### Instructions for the task
Nothing but the lines from the one holding "Where should I click to: Focus" to the final line of the listing below, both included, should be repeated, and each must match exactly. Omit pictures.

################

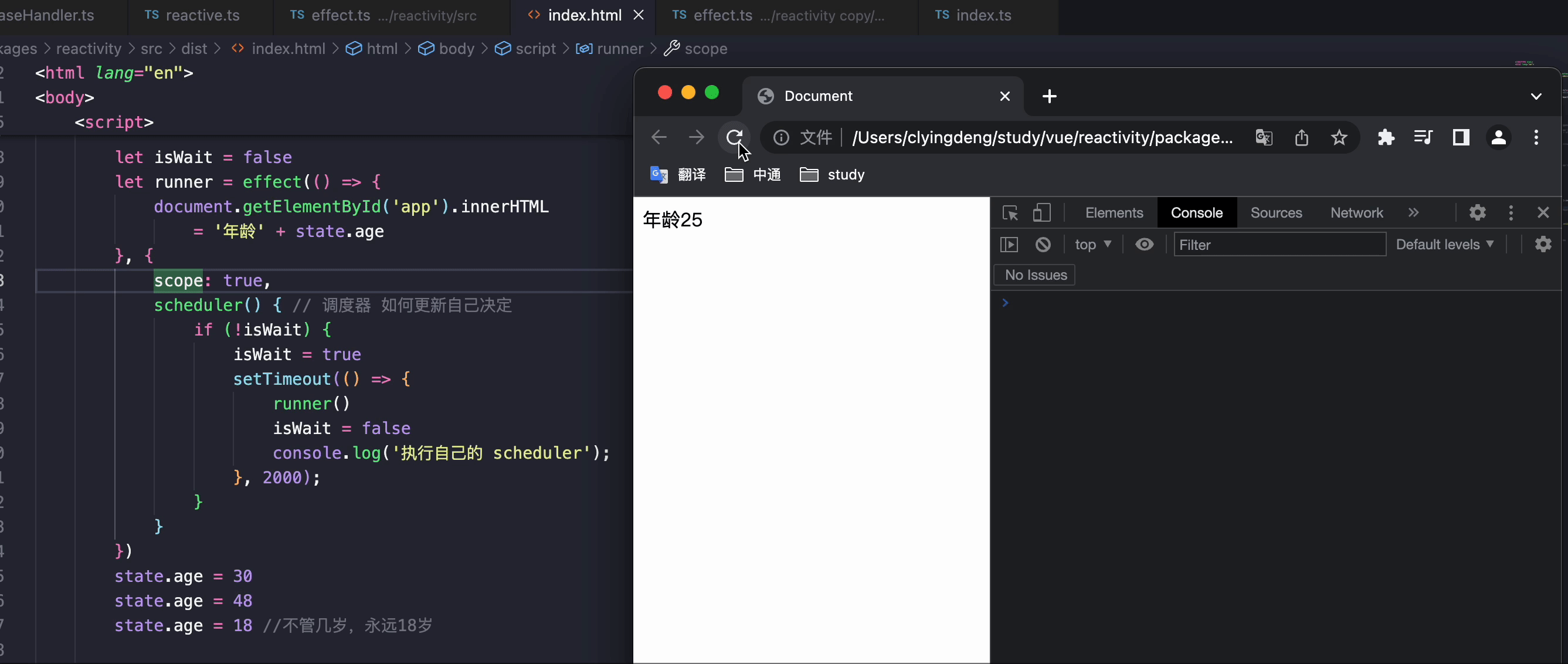1568x664 pixels.
Task: Open DevTools settings gear
Action: click(x=1477, y=212)
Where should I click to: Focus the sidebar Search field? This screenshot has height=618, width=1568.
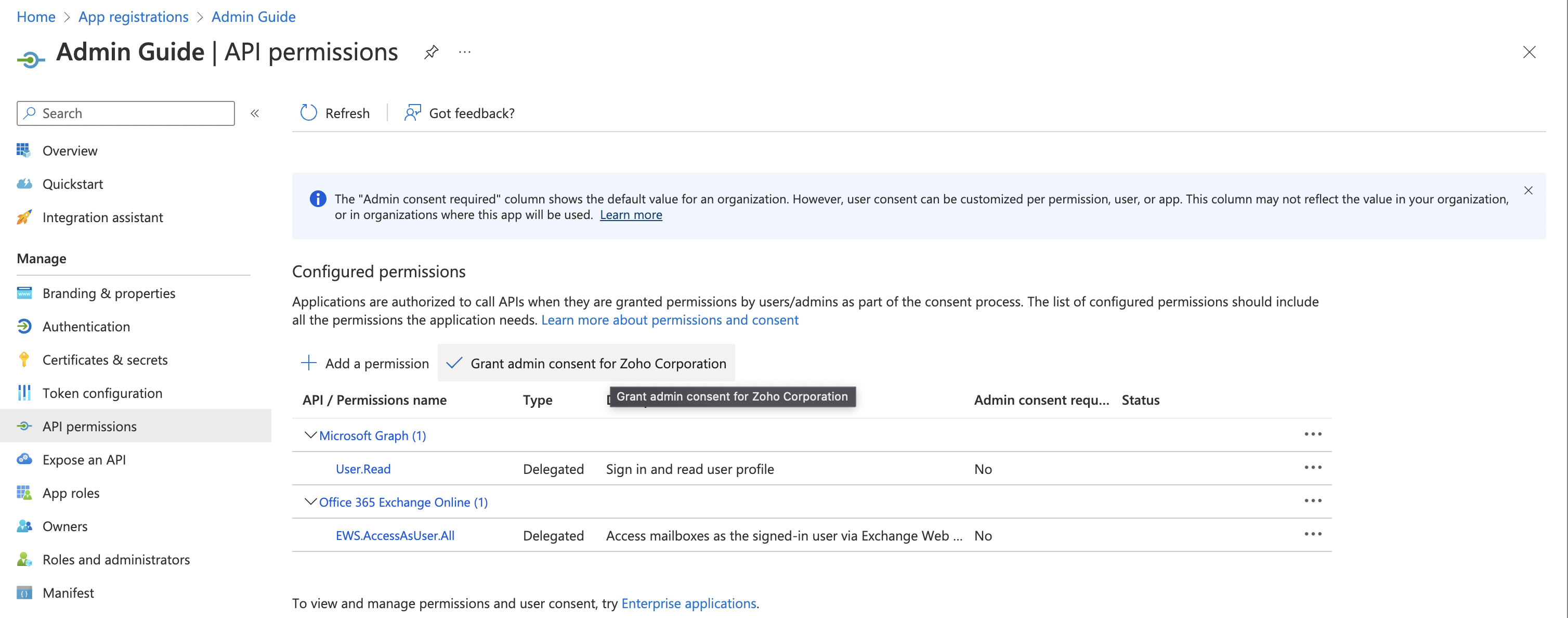point(126,113)
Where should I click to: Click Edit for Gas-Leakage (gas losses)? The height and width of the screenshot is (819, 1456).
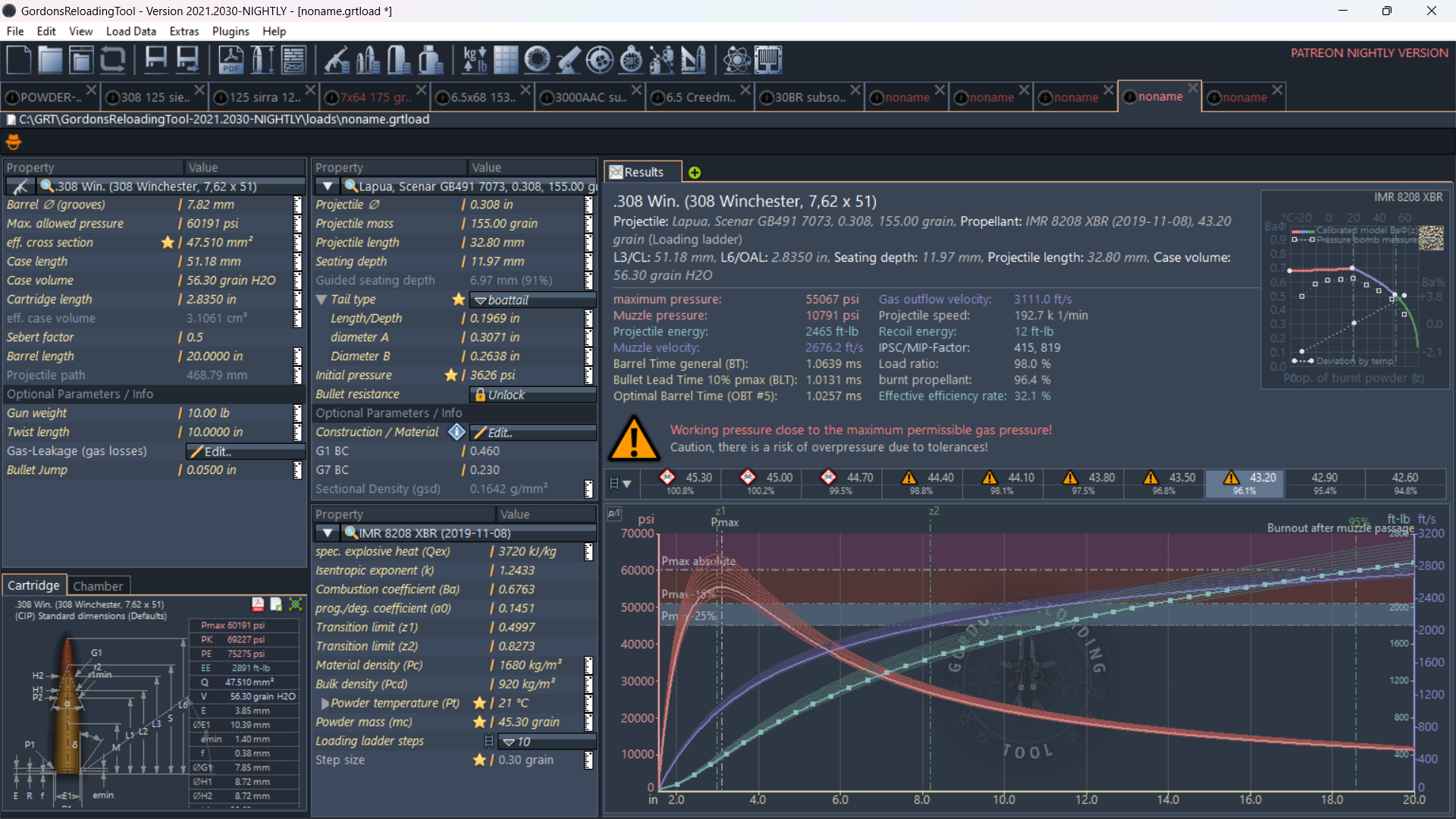click(x=217, y=451)
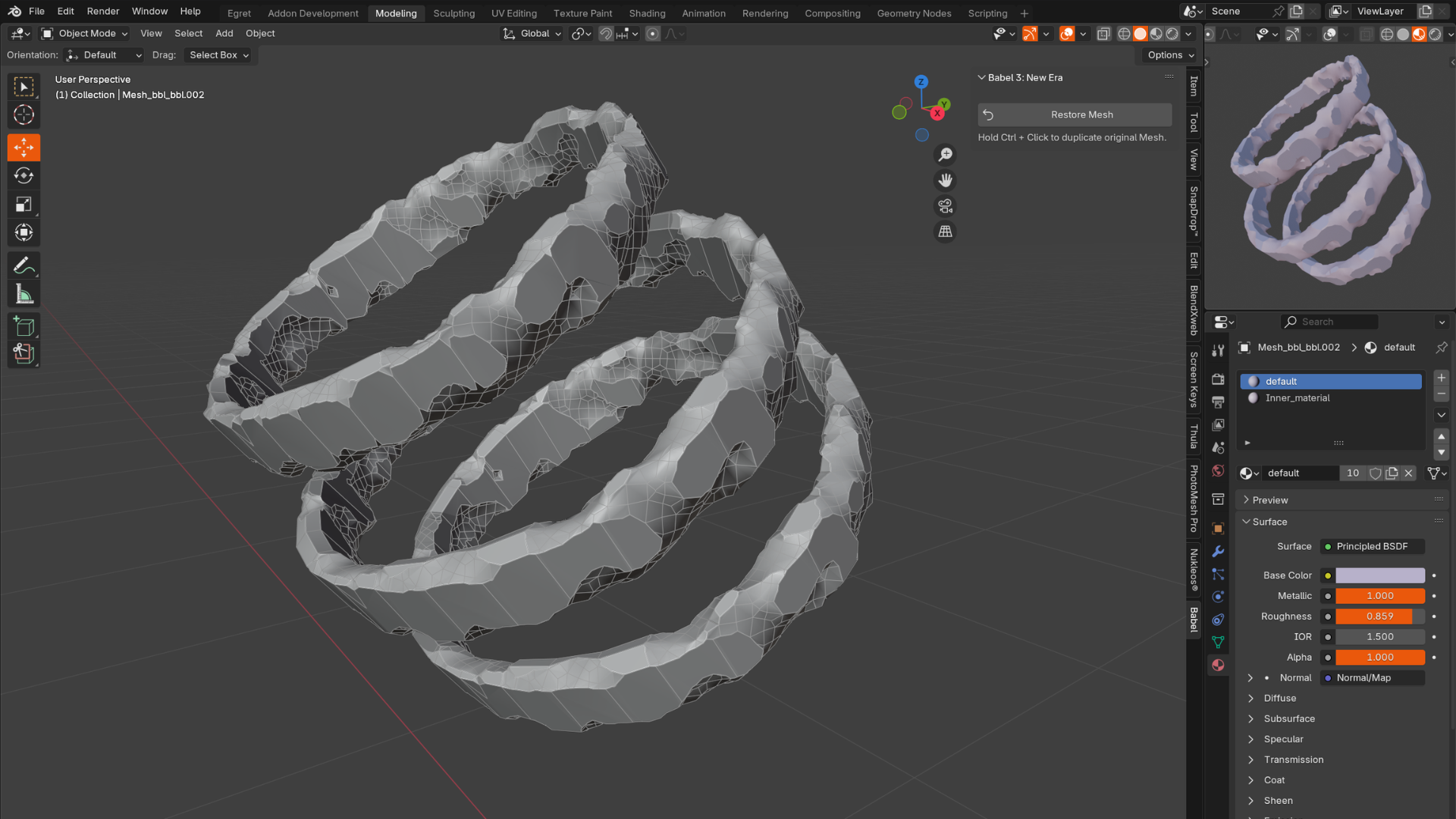The height and width of the screenshot is (819, 1456).
Task: Activate the Rotate tool
Action: click(x=24, y=176)
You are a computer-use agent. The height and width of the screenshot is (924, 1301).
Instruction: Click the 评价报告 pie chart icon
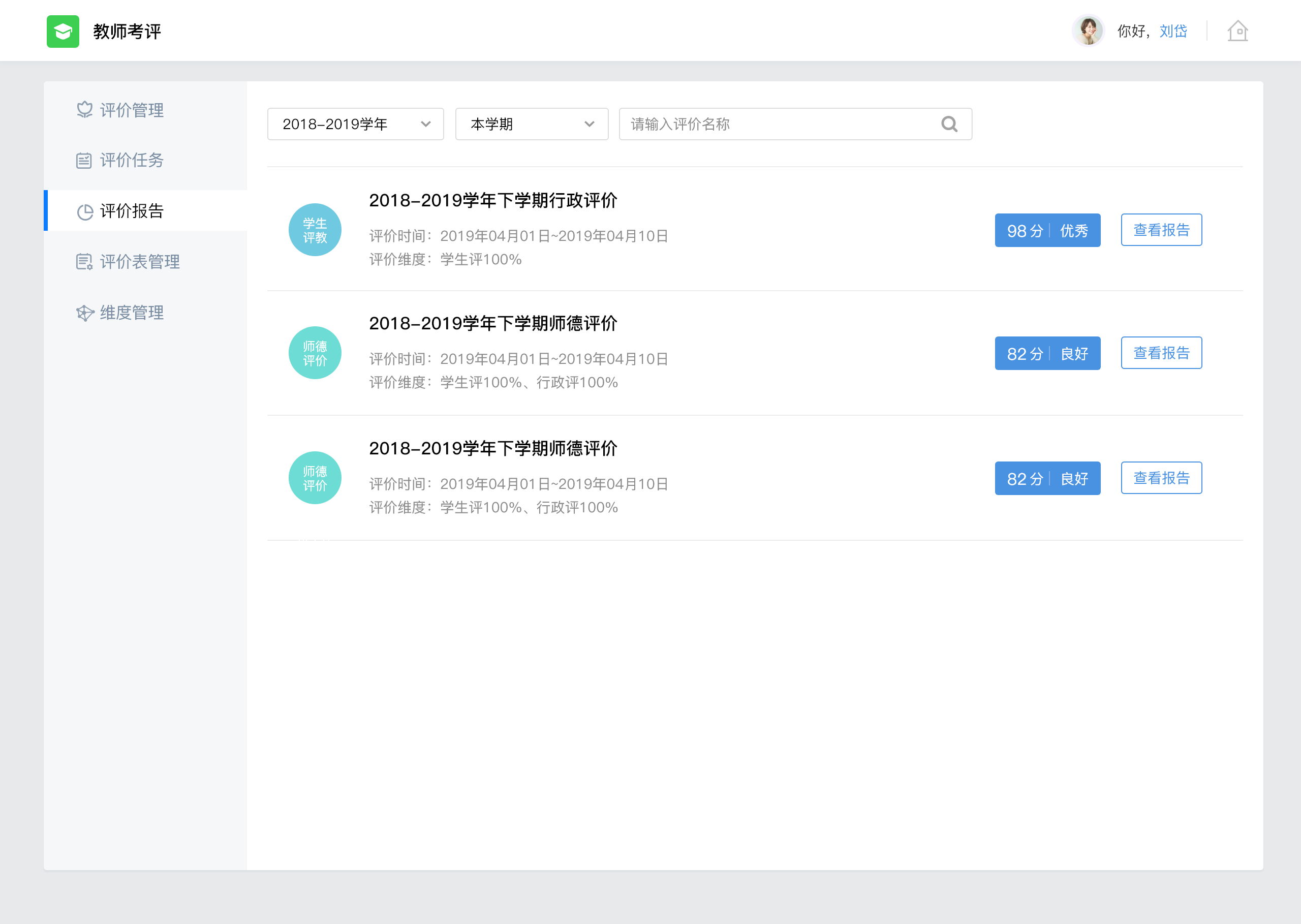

################

### Problem solution
Where should I click to: Focus the sidebar Search field? This screenshot has height=618, width=1568.
point(126,113)
Where should I click to: Click Edit for Gas-Leakage (gas losses)? The height and width of the screenshot is (819, 1456).
click(x=217, y=451)
The height and width of the screenshot is (819, 1456).
Task: Activate the Rotate tool
Action: click(x=24, y=176)
You are a computer-use agent. The height and width of the screenshot is (924, 1301).
Instruction: Click the 评价报告 pie chart icon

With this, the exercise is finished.